Records drawn from a dataset.
BEGIN

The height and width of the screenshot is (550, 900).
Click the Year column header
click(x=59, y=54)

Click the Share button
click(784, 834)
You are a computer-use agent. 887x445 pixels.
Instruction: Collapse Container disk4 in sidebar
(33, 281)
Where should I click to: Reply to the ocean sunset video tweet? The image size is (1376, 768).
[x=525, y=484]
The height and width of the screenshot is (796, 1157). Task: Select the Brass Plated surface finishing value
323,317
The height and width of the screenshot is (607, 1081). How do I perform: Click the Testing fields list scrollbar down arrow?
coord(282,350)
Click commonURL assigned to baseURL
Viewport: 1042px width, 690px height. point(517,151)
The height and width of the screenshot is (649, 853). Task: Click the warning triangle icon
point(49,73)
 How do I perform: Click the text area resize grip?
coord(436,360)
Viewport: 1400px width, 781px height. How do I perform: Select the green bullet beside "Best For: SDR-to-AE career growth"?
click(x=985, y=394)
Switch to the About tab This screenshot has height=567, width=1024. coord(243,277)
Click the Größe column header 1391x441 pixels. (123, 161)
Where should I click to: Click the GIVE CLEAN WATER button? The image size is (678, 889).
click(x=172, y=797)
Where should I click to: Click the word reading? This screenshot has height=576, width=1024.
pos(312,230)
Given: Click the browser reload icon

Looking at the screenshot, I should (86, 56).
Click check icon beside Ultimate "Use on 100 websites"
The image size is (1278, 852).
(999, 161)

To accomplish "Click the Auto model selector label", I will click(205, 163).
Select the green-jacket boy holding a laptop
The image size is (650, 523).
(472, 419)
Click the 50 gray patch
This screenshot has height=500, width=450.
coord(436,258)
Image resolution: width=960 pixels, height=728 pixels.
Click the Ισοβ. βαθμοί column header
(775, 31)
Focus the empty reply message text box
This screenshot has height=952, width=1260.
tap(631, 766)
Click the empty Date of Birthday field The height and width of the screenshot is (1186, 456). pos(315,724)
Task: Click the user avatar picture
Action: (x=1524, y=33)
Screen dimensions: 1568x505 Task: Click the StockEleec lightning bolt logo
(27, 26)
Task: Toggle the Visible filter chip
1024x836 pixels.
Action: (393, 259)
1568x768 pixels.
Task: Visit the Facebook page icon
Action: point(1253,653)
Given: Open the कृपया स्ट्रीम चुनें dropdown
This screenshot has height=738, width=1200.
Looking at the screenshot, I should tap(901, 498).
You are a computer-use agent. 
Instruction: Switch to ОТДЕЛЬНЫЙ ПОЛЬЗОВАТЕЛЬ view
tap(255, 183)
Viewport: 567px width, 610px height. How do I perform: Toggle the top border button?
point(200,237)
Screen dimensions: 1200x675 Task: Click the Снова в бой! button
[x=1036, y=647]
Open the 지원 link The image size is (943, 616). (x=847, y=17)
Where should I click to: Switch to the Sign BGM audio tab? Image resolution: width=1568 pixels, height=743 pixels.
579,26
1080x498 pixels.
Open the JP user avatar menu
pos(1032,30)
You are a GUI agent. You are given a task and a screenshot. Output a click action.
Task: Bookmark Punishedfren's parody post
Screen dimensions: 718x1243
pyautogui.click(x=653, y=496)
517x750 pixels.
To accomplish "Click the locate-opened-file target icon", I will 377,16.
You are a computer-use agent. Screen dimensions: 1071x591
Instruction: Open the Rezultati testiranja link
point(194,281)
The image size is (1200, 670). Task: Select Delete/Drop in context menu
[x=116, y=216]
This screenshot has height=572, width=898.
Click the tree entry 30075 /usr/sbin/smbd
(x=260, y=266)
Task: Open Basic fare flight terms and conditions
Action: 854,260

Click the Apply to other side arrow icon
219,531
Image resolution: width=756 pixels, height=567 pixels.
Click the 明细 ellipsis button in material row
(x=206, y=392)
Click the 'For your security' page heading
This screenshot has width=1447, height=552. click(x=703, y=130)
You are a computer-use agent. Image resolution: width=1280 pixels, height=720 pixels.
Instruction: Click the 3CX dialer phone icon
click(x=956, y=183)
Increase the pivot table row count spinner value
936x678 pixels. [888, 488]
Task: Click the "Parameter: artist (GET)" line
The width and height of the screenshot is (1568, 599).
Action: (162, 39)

END

What needs to be done.
Gather each line from the entries above that includes the word "agent".

Result below.
You are a computer-use agent. 887x445 pixels.
You are a computer-use agent. 
You are a GUI agent. You are given a task and a screenshot. Output a click action.
You are a computer-use agent. Screen dimensions: 1071x591
You are a computer-use agent. Image resolution: width=1280 pixels, height=720 pixels.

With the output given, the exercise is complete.